Bifunctional N-Doped Co@C Catalysts for Base-Free Transfer Hydrogenations of Nitriles: Controllable Selectivity to Primary Amines vs Imines

The transfer hydrogenation of nitriles is an important and alternative strategy to produce primary amines or imines, both of which play a crucial role in the synthesis of fine chemicals and pharmaceuticals. Nevertheless, developing highly active bifunctional catalyst system with controllable selectivity for these reactions still remains a huge challenge. In this study, we presented a bifunctional N-doped Co@C catalyst system (Co@NC) for the selective transfer hydrogenation of nitriles into either primary amines or imines. The Co@NC was prepared by the direct pyrolysis of an N-containing Co-MOF under an inert atmosphere, where the N-containing ligands could be transformed into highly graphitic N-doped carbon, endowing the catalysts with high-density special basic sites, while the Co' ions were reduced to uniform Co nanoparticles which were dispersed on or embedded in N-doped graphitic structures. Under base-free conditions with isopropyl alcohol as both proton donor and solvent, the optimized Co@NC-900 (obtained at 900 degrees C) catalyst could convert nitriles into primary amines or imines at will with surprising selectivities (mostly higher than 90%), depending on the solvent volume added to the reaction systems. Furthermore, a possible reaction mechanism was proposed.
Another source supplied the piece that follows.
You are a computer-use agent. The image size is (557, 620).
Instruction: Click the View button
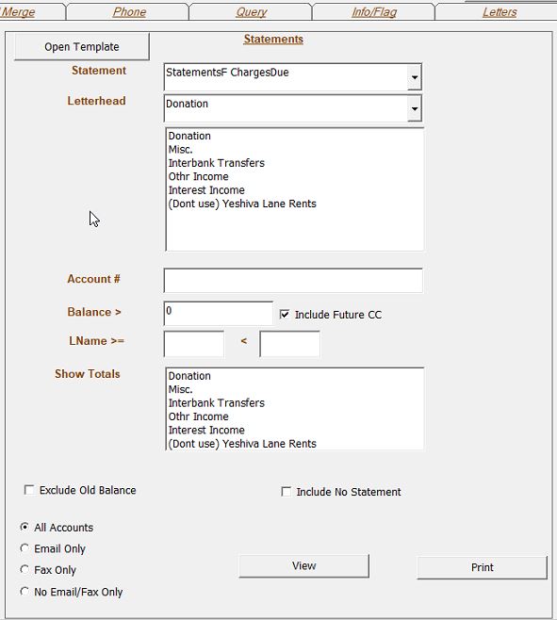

The N-derived basic sites on Co@NC could play a role similar to that of the base additives, which not only inhibit the formation of polyamine or prevent the products stacked on the surface of catalysts but also effectively promote the transfer hydrogenation of nitriles. The generated corresponding primary imines could controllably attack the primary imine intermediates to form imines by adjusting the concentration of Co@ NC. It is clear that this strategy offers a high-performance catalyst system for base-free transfer hydrogenations of nitriles to selectively produce primary amines vs imines.